- Born: December 5, 2003 (age 21) Fort Worth, Texas, U.S.
- Occupations: Drummer; singer; songwriter; musician; record producer;
- Instruments: Drums; Vocals; Piano; Guitar; Bass;
- Years active: 2004–present

= Logan Robot Gladden =

American musician (born 2003)

Logan Gladden (sometimes known as "Robot") (born December 5, 2003) is an American drummer, singer, songwriter, musician, and record producer. He grew up in the Dallas-Fort Worth area with his parents and sister and currently resides in Nashville, TN.

==Early life==

Gladden was born in Fort Worth, Texas. He began playing the drums when he was only 18 months old. His nickname "Robot" stems from his earliest pronunciations of the name Logan. A self-taught drummer, he began taking lessons at the age of seven. He began his career as the drummer, vocalist, piano player, and founding member of The Robotix, an all-kids rock band with members from Texas, California, and Japan.

==Career==

Gladden began his music career posting live-performance drum clips on YouTube. In 2009, Barney and Friends aired several episodes featuring Gladden (then age 5) as a rock and jazz drummer – the episodes remain in rotation worldwide. At age seven, he became one of the youngest artists ever endorsed by Pearl Drums. Also at age seven, Gladden was a featured artist in the Chuck E. Cheese in-store video entertainment series, which aired hourly in Chuck E. Cheese restaurants nationwide during the spring of 2011. He and several other young musicians formed a band in the Dallas area, which opened for numerous acts including Rick Springfield and Spin Doctors in May 2011.

===2012–present===

In 2012, the group added 12-year-old Yuto Miyazawa from Tokyo, Japan, and became known as The Robotix. Yuto had appeared twice on The Ellen Show and had toured with Ozzy Osbourne as lead guitarist. The Robotix released a five-song EP, Rock ‘n Roll, on December 4, 2012, via iTunes. The EP includes three original tracks and two classic rock covers. Members of The Robotix were featured on The Ellen Show, Good Morning Texas, Conan O'Brien's television show, Barney & Friends, and in Chuck E. Cheese restaurants nationwide. The band qualified as quarter-finalists on America's Got Talent (Season 8), performing Black Sabbath's Paranoid at Radio City Music Hall, before disbanding in 2014.

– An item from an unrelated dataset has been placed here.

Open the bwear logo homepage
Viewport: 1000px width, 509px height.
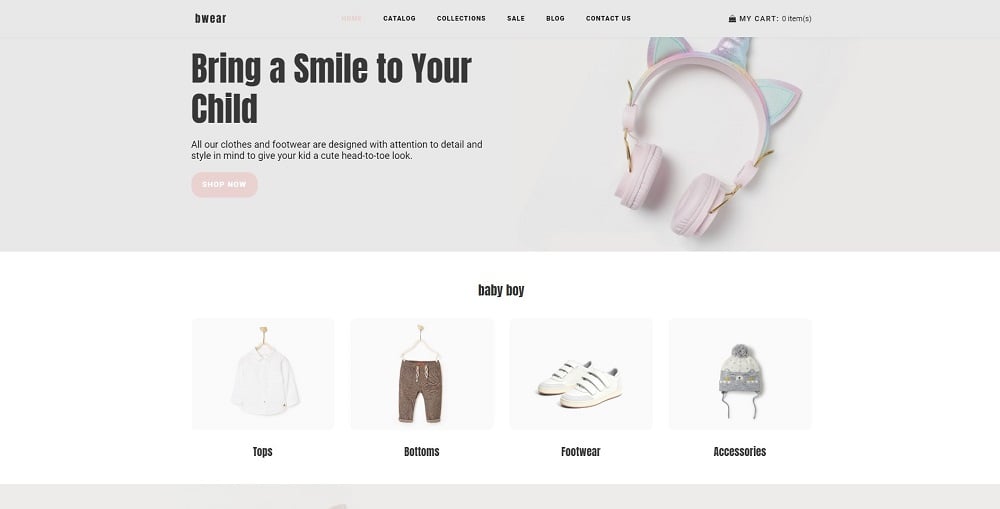210,18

Following The Robotix, Gladden continued playing drums with local Dallas-based acts and made guest appearances with various international recording artists such as Kiss at Chocktaw Casino in Durrant, OK, The Struts at The Stone Pony in Asbury Park, NJ, and the Gene Simmons Band at CHS Field in St. Paul, MN. In 2017, Gladden was a featured drummer at Bonzo Bash in Santa Ana, CA.

Around the age of 10, Gladden became interested in music production after discovering the recording software GarageBand on his family computer and began teaching himself guitar, bass, and other instruments. Having spent his childhood as a working drummer in various musical settings, Gladden's interest in music developed further into songwriting and musical/visual production. Gladden moved to Nashville, TN in 2022.